ホイジンガ『ホモ・ルーデンス』(30)勝利至上主義

どんな競技でも、単に何かあるものを〈求めて〉行なわれるだけでなく、ある事柄〈について〉、ある手段〈によって〉、あるものと〈対抗して〉行なわれている。人々は力や技、知識や富について競い、金離れのよさとか、幸福の程度について争い、さらに家柄や子孫の数についても〈一番〉になろうとして競争する。

肉体の力や武器によって、知恵や握り拳によって争う。浪費ぶりを見せびらかすことによって、自分の自慢や他人の悪口で大言壮語することによって、賽筒を振ることによって競い合う。遂には互いに対抗し、張り合って悪知恵や欺瞞によって相手に勝とうとする。

ところでわれわれ現代の感情からすれば、悪知恵やごまかしを用いるならば、競技の遊戯的な部分は故意に破壊され、遊戯は遊戯でないものになってしまうではないかと感じられる。遊戯の精髄は、何といっても規則を守るということにあるのだから。(ホイジンガ『ホモ・ルーデンス』(中央公論社)高橋英夫訳、p. 99

 「遊び」が競技化し、「遊ぶ」ことよりも「勝つ」ことが優先されることになってしまえば、それは最早「遊び」ではなくなってしまう。「遊び」には独自の「決まり」がある。が、「勝つ」ことが至上命令となれば、この「決まり」はあっさりと反故(ほご)にされてしまうに違いないのである。
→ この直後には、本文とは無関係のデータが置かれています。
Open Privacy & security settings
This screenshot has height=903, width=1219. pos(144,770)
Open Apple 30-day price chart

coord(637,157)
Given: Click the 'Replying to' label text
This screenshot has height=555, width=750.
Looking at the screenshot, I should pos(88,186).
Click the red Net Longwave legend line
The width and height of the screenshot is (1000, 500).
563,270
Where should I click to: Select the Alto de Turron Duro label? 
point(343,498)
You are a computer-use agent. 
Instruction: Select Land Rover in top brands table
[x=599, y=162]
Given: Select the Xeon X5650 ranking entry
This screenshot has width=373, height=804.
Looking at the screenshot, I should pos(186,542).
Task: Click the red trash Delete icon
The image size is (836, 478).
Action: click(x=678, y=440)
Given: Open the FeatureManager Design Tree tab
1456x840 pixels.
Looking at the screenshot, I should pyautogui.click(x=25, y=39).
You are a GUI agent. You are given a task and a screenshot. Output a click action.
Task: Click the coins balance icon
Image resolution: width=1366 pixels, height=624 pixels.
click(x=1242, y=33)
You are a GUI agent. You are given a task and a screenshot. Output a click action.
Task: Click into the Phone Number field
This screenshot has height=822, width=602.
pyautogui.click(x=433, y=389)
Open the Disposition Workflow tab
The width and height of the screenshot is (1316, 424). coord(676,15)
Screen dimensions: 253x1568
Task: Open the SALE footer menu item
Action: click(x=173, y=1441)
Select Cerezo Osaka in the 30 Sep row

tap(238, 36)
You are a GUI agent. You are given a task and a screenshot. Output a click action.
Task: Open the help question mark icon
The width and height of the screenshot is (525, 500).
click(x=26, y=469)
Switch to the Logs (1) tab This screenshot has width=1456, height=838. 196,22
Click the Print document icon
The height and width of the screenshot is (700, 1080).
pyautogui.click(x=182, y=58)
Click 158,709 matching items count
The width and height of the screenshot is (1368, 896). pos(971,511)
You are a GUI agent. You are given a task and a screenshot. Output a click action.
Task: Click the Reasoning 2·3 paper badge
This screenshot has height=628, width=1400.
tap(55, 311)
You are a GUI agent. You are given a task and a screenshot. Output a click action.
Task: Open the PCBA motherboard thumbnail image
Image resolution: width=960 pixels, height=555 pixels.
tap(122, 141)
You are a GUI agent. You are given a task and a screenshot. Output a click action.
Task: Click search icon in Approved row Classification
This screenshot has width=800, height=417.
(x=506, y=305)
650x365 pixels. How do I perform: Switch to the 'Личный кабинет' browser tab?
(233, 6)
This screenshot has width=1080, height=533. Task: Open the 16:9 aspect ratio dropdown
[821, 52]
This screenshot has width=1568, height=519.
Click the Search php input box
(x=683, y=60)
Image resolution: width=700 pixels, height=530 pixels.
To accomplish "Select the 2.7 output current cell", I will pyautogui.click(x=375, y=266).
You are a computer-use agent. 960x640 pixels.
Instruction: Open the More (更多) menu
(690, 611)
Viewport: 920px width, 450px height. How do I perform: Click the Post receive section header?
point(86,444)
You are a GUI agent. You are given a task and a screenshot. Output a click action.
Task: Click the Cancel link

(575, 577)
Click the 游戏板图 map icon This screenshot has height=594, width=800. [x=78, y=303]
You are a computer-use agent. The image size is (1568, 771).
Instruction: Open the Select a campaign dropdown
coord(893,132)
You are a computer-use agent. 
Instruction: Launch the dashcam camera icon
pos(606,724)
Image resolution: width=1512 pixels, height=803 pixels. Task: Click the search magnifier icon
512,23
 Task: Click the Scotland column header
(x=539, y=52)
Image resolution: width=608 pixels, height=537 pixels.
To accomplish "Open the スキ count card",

 しかし、古代文化というものは、当時の民衆の感情もそうなのだが、われわれの道徳的判断とは少しも合致しないのだ。兎と針鼠(ハリネズミ)の寓話では、主人公の役は欺(あざむ)いて勝った方が占めている。神話の英雄たちの多くは、瞞着(まんちゃく)をしたり、外からの助けを借りて勝っている。(同)

 戦いに勝った方が生き残り、勝者が歴史を作る。善悪の問題よりも、勝敗の方が優先されるのが現実だということである。だから、子供が読む寓話にも勝つことの大事さが扱われ、欧米人の魂の源たる神話においても、勝者の物語が紡(つむ)がれるのである。

 これらすべての場合、相手の裏をかく、欺瞞(ぎまん)ということそれ自体が改めて競争の主題となり、いわば1つの遊戯の形をとっているのである。すでに述べたように、この欺瞞の遊戯者は〈遊戯破り〉ではない。彼は遊戯規則をちゃんと守ってやっているかのような振りをしながら、そのごまかしを取り押えられるまで、みなと一緒に遊戯しつづけている。(同、p. 100)

 が、果たして「欺瞞」は<遊戯破り>ではないのだろうか。無論、相手を欺(あざむ)きながら「遊び」を楽しむことは可能である。さらに言えば、互いに欺き合うような「遊び」があってもよい。問題は、勝つことが最優先にされてしまうことであり、勝つことだけにしか興味関心がなくなってしまうことである。詰まり、このような「勝利至上主義」に陥った時点で、それは「遊び」ではなくなるのではないだろうか。